De la mort de ce pape les cardinaux furent tous courroucés, car ils véoient bien que la chose iroit mal ; car, ce pape vivant, les cardinaux avoient avisé que ils dissimuleroient entre les Romains deux ou trois ans et mettroient le siége ailleurs que à Rome, à Naples ou à Gennes, hors du danger des Romains ; et ainsi comme ils avoient proposé il en fût advenu ; mais par sa mort fut tout rompu. Donc se remirent au conclave les cardinaux en plus grand péril que devant, car les Romains s’assemblèrent tous au bourg Saint-Pierre devant le conclave, et montrèrent par semblant que ils vouloient tout briser et tout occire si il n’allait à leur volonté, et disoient aux cardinaux en écriant par dehors le conclave : « Avisez-vous, avisez-vous, seigneurs cardinaux, et nous baillez un pape romain, qui nous demeure, ou autrement nous vous ferons les têtes plus rouges que vos chapeaux ne sont. »

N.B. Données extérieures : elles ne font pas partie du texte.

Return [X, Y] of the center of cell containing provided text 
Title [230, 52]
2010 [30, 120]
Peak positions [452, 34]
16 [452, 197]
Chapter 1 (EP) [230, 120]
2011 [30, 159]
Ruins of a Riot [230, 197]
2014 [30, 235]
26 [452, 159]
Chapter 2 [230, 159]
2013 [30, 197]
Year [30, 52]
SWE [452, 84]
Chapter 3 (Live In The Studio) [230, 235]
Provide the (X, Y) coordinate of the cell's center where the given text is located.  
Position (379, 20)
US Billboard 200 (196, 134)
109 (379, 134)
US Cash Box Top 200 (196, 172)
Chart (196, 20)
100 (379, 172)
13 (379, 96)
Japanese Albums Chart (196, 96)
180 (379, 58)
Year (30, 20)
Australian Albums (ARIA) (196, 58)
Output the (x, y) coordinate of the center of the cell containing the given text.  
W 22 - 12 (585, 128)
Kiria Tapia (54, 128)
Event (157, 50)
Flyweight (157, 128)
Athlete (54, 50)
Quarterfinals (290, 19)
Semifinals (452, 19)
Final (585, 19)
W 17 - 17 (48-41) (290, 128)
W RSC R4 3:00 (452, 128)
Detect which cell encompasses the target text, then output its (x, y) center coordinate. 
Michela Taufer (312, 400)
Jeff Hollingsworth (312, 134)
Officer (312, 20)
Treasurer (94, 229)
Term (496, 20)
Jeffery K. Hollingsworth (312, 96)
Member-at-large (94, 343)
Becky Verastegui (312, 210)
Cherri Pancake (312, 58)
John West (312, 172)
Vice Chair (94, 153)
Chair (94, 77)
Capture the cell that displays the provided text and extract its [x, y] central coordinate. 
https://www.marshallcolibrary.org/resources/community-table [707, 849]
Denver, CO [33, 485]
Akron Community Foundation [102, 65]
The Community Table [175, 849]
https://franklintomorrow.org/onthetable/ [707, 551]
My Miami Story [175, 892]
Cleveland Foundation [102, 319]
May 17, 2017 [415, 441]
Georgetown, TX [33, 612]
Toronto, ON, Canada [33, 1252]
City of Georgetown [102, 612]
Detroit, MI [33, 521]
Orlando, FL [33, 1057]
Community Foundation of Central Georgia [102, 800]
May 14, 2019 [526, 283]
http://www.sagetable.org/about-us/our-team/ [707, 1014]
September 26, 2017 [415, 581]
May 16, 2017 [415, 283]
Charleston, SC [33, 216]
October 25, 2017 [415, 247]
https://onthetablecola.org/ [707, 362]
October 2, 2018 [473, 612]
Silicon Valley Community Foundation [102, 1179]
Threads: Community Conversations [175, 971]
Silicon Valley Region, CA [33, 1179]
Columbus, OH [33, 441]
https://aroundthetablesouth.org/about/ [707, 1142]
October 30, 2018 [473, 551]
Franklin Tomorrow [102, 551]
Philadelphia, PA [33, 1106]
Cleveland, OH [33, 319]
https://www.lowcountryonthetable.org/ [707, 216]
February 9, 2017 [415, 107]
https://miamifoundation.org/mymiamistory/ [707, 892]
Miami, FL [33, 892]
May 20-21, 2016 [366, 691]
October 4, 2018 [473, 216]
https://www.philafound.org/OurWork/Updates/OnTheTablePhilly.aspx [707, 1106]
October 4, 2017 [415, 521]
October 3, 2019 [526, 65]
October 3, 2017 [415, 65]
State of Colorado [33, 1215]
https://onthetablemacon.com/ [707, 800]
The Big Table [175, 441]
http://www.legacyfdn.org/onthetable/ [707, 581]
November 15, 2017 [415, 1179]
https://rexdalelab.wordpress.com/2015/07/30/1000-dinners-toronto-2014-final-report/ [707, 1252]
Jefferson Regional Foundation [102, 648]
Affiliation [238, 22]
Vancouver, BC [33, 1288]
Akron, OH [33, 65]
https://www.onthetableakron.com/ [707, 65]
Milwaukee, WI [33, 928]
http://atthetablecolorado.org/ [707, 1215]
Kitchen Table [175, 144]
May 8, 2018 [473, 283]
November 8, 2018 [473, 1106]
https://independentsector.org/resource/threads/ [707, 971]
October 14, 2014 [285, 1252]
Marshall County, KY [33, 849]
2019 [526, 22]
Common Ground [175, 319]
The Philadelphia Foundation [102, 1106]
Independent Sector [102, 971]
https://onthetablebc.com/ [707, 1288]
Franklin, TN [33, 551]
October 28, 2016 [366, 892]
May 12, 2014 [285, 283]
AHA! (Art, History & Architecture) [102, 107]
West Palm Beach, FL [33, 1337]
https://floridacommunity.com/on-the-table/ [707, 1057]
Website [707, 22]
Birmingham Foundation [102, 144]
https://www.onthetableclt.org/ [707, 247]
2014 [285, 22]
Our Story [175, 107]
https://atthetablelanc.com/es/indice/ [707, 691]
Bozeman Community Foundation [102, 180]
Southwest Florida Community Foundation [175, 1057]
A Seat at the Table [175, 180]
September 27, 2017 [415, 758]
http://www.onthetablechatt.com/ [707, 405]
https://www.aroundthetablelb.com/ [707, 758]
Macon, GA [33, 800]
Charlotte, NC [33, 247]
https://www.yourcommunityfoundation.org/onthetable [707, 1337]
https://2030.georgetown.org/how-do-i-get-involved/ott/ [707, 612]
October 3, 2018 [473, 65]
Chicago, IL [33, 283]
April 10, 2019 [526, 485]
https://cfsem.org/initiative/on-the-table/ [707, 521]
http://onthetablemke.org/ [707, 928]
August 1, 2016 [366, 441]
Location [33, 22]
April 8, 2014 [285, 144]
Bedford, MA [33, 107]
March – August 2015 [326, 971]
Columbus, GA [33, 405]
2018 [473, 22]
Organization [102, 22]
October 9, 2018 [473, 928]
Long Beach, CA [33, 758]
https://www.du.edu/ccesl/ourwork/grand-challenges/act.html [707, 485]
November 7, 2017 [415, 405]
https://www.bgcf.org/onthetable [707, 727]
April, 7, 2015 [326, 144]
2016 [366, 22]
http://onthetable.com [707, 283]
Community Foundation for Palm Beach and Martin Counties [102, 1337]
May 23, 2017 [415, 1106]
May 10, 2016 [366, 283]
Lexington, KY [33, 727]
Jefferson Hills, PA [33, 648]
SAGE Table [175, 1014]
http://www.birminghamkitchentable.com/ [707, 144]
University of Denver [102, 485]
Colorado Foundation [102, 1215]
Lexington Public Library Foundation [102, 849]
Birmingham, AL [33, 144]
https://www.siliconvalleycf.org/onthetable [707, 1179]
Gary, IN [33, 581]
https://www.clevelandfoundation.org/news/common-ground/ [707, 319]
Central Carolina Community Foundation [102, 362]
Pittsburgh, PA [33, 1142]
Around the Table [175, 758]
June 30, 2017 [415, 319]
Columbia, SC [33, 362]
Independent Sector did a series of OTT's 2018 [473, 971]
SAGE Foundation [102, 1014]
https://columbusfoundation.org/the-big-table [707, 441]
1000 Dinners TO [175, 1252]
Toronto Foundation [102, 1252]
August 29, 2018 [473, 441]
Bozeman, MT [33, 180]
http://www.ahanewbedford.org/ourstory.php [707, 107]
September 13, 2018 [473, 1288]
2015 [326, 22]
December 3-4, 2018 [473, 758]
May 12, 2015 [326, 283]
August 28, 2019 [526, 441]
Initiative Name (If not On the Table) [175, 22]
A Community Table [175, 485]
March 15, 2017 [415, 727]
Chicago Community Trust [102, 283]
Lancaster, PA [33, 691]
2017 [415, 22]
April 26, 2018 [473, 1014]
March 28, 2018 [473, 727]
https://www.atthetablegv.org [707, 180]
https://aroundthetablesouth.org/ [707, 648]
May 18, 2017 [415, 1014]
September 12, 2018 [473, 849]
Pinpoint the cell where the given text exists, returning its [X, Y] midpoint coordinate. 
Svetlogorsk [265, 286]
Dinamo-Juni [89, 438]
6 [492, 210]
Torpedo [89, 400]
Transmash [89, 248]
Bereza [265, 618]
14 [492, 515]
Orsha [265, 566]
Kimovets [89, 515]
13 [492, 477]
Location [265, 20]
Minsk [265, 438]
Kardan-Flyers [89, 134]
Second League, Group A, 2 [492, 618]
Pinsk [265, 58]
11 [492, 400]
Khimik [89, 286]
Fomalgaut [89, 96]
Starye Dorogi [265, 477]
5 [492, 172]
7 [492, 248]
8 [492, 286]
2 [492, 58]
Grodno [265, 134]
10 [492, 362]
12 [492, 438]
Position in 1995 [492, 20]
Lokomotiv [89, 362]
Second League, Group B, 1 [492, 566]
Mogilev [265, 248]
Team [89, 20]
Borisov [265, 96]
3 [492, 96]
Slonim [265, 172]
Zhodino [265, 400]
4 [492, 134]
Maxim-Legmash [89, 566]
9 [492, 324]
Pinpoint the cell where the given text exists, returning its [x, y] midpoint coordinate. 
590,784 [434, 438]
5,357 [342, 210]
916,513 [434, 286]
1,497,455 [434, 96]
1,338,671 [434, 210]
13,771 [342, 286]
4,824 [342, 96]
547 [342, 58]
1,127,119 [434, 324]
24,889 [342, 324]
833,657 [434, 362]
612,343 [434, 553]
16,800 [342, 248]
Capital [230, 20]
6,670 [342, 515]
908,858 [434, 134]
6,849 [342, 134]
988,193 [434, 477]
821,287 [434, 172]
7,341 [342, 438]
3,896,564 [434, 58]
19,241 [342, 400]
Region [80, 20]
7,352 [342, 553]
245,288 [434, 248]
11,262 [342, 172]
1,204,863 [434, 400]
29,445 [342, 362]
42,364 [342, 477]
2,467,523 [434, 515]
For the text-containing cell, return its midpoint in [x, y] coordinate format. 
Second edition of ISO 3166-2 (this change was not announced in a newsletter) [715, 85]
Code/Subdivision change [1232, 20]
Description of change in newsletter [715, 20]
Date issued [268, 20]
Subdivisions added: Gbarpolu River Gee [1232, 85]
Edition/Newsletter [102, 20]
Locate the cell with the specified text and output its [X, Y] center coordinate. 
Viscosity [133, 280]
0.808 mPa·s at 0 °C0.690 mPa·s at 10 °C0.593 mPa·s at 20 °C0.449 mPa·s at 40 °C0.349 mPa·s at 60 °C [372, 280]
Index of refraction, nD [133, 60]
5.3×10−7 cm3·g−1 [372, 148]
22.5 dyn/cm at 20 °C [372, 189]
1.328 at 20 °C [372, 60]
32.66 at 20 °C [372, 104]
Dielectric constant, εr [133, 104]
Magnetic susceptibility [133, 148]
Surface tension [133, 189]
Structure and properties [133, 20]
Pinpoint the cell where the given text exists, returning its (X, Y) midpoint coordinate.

Celles paroles et celles menaces ébahissoient bien les cardinaux, car ils aimoient plus cher à mourir confesseurs que martirs. Adonc pour eux ôter ainsi de ce danger et péril ils se délivrèrent de faire pape ; mais ce ne fut mie de l’un de leurs frères cardinaux ; ainçois élirent et nommèrent l’archevêque de Bari[2], un grand clerc qui moult avait travaillé pour l’Église.

  1. Tout ce que Froissart dit ici de l’élection du cardinal de Saint-Pierre et de sa mort est très inexact. François Thebaldeschi, cardinal du titre de Sainte-Sabine, mais que l’on appelait le cardinal de Saint-Pierre, n’a jamais été élu pape. Il est vrai que les cardinaux l’engagèrent à vouloir bien passer pour pape, pour calmer le peuple qui voulait un Romain, et que le peuple, en lui baisant les pieds et les mains, lui occasiona de si grandes douleurs à cause de la goutte dont il était travaillé, qu’il fut obligé de s’écrier qu’il n’était point pape ; mais il n’en mourut pas en trois jours comme le dit Froissart. Le cardinal de Saint-Pierre n’est mort que sept mois après le 7 septembre 1378.
  2. Le pape élu s’appelait Barthélemi de Prignano, dit des Aigles, archevêque de Bari, suivant M. Fleury, le vendredi 8 avril, intronisé le 9, et couronné solennellement le 18, jour de Pâques. L’Art de vérifier les dates place son élection au 9 avril, apparemment parce qu’eiie ne fut publiée que ce jour-là. Barthélemi de Prignano prit le nom d’Urbain VI.